We are seeking a highly skilled and independent Data Scientist with 4-10 years of experience to join our team on a contractual basis (3-12 months).
The focus of this role will be on advancing our generative AI capabilities, particularly in content creation pipelines.
Responsibilities include developing and optimizing generative AI models for audio generation and lip-sync, ensuring high fidelity and natural delivery.
The candidate will extend current language models to support regional languages beyond US/UK English for audio and content generation.
Implementing features for emotional delivery in audio (e.g., shouting, crying) to enhance realism is also required.
The role involves integrating and synchronizing background scores seamlessly with generated video content.
The candidate will work towards achieving video quality standards comparable to VO3/Sora.
Conducting fine-tuning of Flux models on existing generative datasets is part of the responsibilities.
Ensuring consistency in scenes and character generation across multiple outputs is essential.
The candidate will design and implement an automated evaluation framework to replace manual review processes.
Developing robust filters for pre-screening content (cover images, video frames, audio) before human review is required.
The role demands driving initiatives independently, showcasing high agency and accountability.
A research-first approach with rapid experimentation in the fast-evolving Generative AI space is expected.
Strong first-principle thinking to tackle complex challenges is necessary.
Requirements:
The candidate must have 4-10 years of experience in Data Science, with a strong focus on Generative AI.
Proven expertise in developing and deploying models for audio and video generation is required.
Demonstrated experience with natural language processing (NLP), especially for regional language adaptation, is essential.
Familiarity with state-of-the-art models in generative AI (e.g., Flux, diffusion models, GANs) is necessary.
Experience with model fine-tuning and optimization techniques is required.
Some experience in ML deployments and FastAPI is preferred.
Strong programming skills in Python and relevant deep learning frameworks (e.g., TensorFlow, PyTorch) are essential.
Experience in designing and implementing automated evaluation metrics for generative content is required.
A portfolio or demonstrable experience in projects related to content generation, lip-sync, or emotional AI is a plus.

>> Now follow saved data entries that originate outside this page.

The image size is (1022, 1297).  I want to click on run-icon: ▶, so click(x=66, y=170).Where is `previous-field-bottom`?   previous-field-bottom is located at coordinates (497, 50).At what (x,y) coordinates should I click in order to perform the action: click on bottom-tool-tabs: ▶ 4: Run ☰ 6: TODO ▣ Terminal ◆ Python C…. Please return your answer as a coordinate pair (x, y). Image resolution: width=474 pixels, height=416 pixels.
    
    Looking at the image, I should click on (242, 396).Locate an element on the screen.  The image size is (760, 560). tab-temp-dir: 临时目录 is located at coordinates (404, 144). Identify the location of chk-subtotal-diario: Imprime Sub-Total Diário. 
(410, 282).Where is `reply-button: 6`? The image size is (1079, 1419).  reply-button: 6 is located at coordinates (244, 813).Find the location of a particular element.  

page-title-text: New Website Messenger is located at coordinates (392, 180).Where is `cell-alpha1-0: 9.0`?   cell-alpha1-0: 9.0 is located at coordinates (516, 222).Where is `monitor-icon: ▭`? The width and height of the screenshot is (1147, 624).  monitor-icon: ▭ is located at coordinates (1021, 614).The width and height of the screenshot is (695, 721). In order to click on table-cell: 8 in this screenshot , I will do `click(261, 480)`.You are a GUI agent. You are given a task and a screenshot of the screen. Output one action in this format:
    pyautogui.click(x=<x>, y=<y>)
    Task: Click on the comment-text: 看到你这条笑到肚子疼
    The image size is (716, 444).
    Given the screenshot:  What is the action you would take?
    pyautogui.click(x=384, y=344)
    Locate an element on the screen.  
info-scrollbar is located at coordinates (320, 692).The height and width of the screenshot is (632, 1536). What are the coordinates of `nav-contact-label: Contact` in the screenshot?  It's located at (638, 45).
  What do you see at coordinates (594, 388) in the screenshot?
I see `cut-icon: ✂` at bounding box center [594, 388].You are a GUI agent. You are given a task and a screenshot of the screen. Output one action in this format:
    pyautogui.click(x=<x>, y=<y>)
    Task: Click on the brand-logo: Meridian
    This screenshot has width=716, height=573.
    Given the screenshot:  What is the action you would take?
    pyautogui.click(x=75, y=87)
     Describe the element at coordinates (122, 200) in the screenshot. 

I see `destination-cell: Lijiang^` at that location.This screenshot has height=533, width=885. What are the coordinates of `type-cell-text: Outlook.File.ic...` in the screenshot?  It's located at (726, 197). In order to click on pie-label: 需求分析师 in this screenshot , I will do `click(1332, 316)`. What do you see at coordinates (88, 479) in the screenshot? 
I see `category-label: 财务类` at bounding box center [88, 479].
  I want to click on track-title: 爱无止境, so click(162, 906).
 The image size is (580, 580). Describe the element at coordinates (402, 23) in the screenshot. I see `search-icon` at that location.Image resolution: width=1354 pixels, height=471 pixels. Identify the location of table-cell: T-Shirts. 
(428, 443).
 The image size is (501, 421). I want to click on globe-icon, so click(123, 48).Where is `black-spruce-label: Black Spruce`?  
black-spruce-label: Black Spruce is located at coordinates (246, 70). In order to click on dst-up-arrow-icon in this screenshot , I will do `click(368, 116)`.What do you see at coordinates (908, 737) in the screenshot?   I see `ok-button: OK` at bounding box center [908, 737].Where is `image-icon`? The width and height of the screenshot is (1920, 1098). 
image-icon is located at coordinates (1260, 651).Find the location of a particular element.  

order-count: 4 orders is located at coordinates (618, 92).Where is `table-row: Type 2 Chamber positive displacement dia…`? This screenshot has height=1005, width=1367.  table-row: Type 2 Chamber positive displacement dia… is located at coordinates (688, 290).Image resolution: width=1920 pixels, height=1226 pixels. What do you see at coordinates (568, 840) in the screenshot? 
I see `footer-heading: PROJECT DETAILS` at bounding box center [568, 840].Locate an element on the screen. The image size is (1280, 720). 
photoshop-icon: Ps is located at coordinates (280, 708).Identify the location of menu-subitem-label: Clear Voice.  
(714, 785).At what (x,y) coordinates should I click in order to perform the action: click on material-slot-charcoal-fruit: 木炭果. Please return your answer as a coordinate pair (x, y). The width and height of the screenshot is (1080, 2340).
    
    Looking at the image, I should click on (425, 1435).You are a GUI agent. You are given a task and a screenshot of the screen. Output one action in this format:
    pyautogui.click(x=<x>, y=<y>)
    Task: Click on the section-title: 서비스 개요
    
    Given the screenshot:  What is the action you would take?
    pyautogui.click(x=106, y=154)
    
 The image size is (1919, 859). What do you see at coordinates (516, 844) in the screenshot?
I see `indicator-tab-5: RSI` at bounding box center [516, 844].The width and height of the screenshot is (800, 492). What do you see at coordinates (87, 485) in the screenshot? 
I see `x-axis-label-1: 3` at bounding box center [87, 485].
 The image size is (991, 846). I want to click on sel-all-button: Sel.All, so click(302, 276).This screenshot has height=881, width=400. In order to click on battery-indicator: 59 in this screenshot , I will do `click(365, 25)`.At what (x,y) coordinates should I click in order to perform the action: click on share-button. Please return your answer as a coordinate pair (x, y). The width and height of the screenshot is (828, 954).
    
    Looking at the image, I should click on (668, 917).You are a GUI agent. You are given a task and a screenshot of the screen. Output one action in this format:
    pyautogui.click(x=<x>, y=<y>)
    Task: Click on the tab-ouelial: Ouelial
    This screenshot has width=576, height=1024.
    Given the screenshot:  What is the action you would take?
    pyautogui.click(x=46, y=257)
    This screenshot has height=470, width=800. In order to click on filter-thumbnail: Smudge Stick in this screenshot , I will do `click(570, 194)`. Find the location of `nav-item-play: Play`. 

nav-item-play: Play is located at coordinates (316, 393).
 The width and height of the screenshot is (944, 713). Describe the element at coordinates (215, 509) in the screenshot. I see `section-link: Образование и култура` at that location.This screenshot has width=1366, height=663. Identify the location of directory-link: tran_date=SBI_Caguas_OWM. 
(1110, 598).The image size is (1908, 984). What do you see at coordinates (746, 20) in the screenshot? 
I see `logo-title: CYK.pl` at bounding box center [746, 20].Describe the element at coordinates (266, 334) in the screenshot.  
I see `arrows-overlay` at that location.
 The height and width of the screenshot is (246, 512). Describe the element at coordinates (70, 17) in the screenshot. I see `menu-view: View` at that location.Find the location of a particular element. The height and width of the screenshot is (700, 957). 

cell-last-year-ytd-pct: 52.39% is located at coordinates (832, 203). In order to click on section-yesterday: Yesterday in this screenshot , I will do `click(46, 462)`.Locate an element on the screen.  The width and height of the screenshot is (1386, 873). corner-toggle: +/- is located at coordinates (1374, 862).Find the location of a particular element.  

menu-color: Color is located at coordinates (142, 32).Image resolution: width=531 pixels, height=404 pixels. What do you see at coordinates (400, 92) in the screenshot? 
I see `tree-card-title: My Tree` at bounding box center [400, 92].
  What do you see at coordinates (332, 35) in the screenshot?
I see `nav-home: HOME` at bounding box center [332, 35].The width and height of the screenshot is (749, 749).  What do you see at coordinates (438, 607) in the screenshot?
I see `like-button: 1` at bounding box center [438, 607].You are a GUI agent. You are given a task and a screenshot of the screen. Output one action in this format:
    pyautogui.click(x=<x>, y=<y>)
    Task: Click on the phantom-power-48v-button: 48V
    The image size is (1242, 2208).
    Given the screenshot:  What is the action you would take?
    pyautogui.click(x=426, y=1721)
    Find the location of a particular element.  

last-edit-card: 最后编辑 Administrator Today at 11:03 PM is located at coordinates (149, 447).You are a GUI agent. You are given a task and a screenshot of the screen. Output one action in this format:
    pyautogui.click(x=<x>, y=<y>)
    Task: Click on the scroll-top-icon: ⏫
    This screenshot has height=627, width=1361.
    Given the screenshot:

The candidate must have the ability to work independently, with an initial commitment to on-site work in Bengaluru.
Exceptional problem-solving skills and a proactive approach to research and experimentation are necessary.
Benefits:
The position offers a best-in-class salary, as we hire only the best and pay accordingly.
Employees will have the opportunity to participate in Proximity Talks, where they can meet other designers, engineers, and product geeks, and learn from experts in the field.
The role provides a chance to keep on learning with a world-class team, working with the best in the field, challenging oneself constantly, and learning something new every day.